1
votes

Currently I am working with implementation demo of CI/CD pipeline using Jenkins and kubernetes. I am created one Jenkins pipeline job and added every step in my Jenkinsfile. For kubernetes , I created deployment and service YAML files for Kubernetes resources.

Image Version Management In deployment

For each commit in my SVN repository , I am creating docker images by adding the tag as build number through Jenkins environment variable.

image:1
image:2
.
.
image:n

Confusion

If I am using kubectl set image command for updating my deployment in my Jenkinsfile deployment stage , then It will work for first commit ?

I felt this confusion , because command says that it is for updating the deployment if there is change in image defined in YAML file. So If I am changing image for each commit according to build number( image-name:buildnumber) , then if there is no deployment exits , it will work for first time?

1
Hi Jacob, can you elaborate on your confusion. - damitj07
@damitj07 - I modified the confusion how I felt in question. Guide me If I went in wrong way. My confusion is that for using kubectl set image for first deployment in my pipeline.Can you look on question please? - Jacob
Or you can add a simple conditional check-in your Jenkins, for the first time if deployment does not exists create it and set it to the first image. And from the second commit onwards update. - damitj07
yes , SO think of it as each repo' has its own deployment.yml inside it. So when for first time code is checked-in you can use that yml to check if deployment already excists ? if it does not just create the development with kubectl apply or in case of second commit kubectl set image will work - damitj07
You just need the name or some way to recognize if it is first commit or not. And you can use any method to do it. - damitj07

1 Answers

2
votes

So I can think of multiple ways, one a bit hacky and other that I like. You can decide based on waht is best suited for you.

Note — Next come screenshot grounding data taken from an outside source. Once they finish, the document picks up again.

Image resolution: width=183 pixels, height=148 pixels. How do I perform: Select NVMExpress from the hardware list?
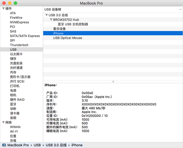point(20,22)
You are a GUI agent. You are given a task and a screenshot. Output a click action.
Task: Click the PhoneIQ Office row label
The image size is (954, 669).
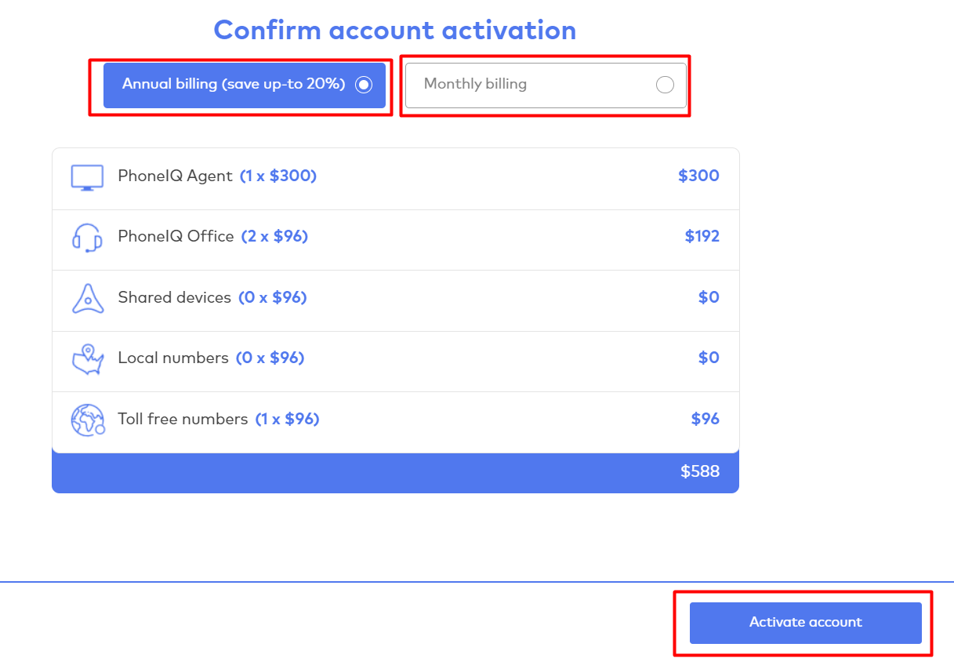click(176, 237)
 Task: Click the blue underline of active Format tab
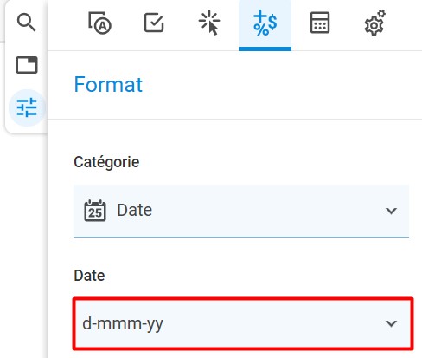point(265,49)
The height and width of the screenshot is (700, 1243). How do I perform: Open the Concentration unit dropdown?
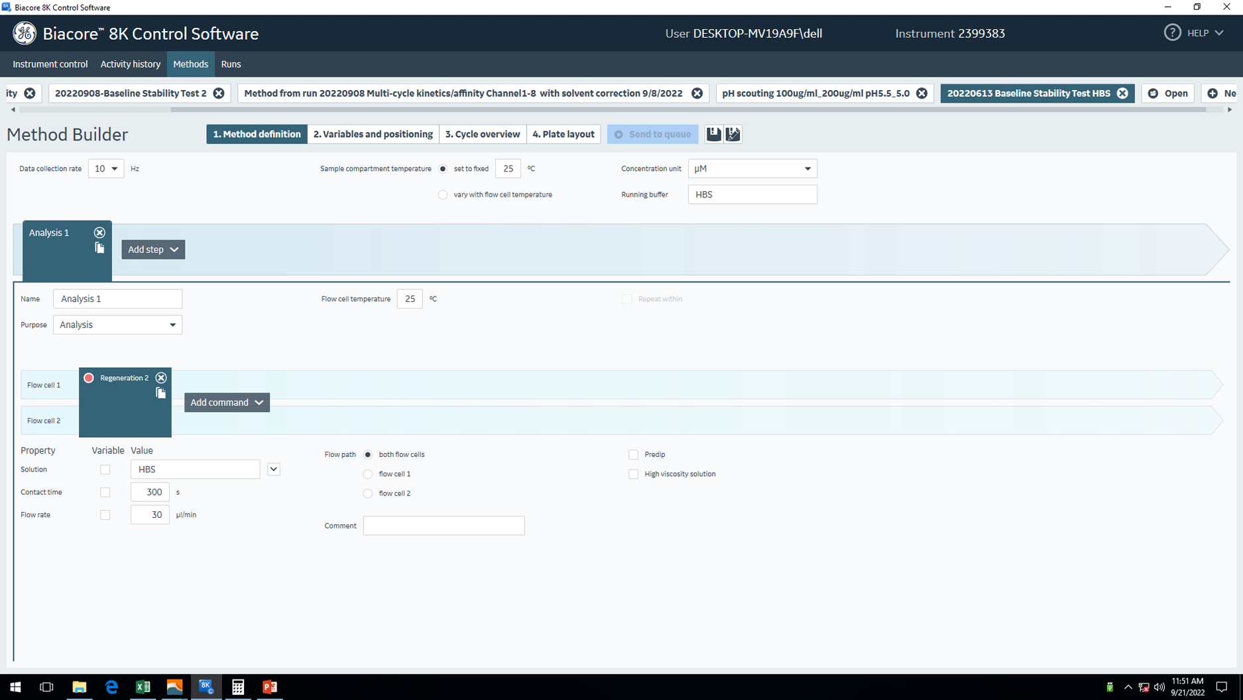752,169
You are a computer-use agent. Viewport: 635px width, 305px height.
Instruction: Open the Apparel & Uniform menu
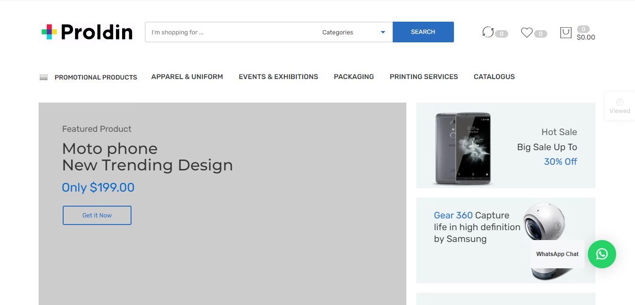click(x=187, y=77)
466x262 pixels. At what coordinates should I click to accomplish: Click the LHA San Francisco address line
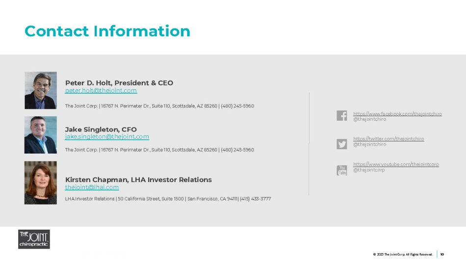click(x=168, y=199)
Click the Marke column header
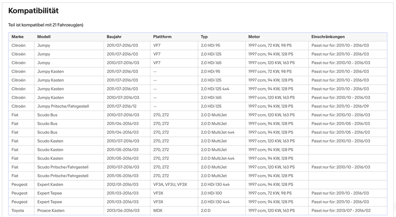 [17, 37]
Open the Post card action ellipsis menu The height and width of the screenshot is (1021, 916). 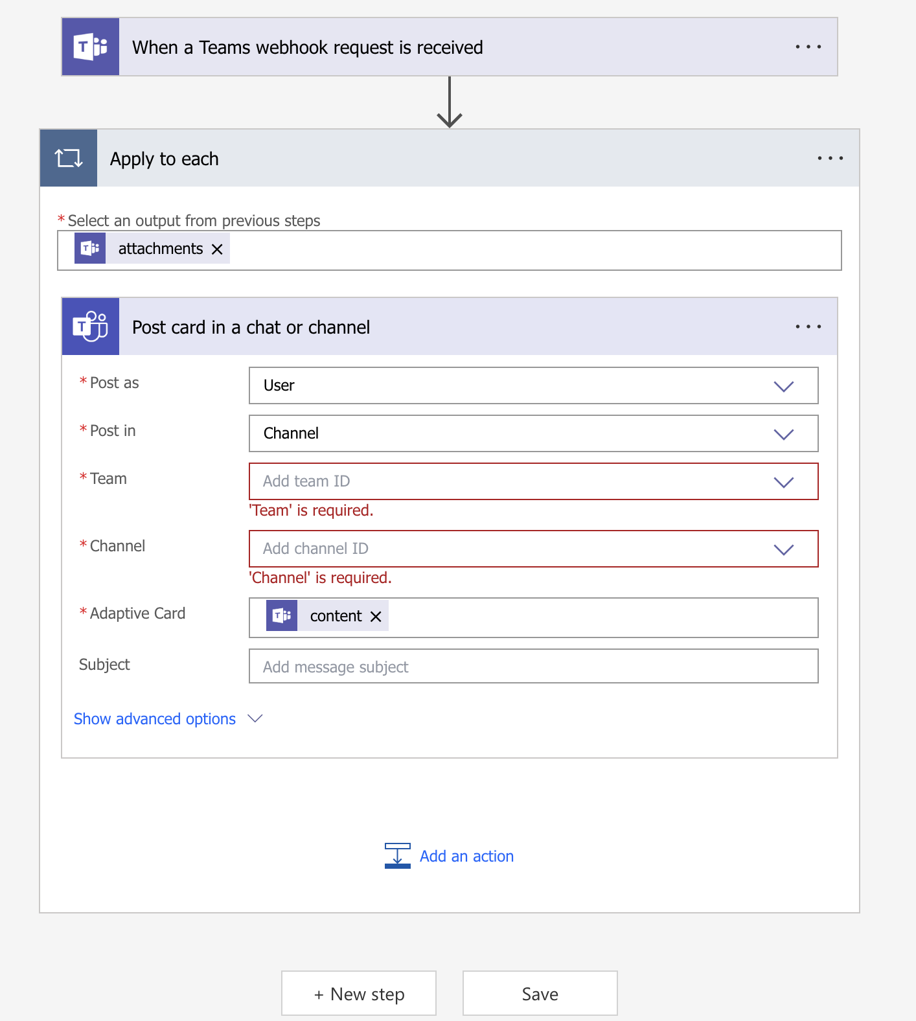click(x=808, y=327)
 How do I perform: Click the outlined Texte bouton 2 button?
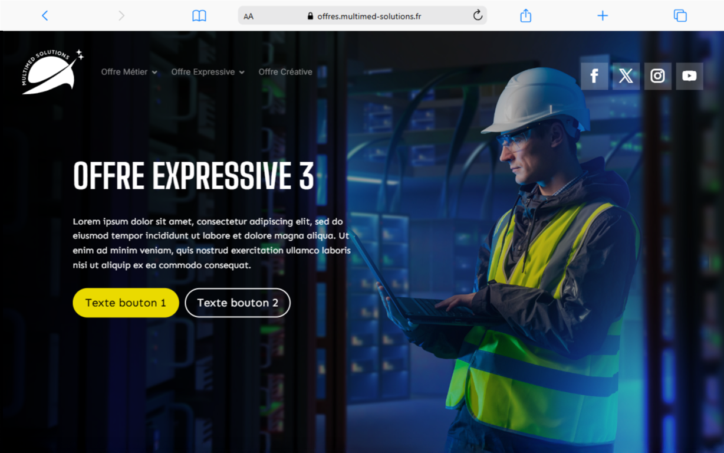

Solution 1 - You can add a simple conditional check-in your Jenkins, for the first time if deployment does not exists create it and set it to the first image. And from the second commit onwards update.

OR

Solution 2 - Think of it as each repository or service should have its own deployment.yml within it. So when for first time code is checked-in you can use that yml to check if deployment already exists ? if it does not just create the development with kubectl apply myapp.yml and for the second commit kubectl set image will work.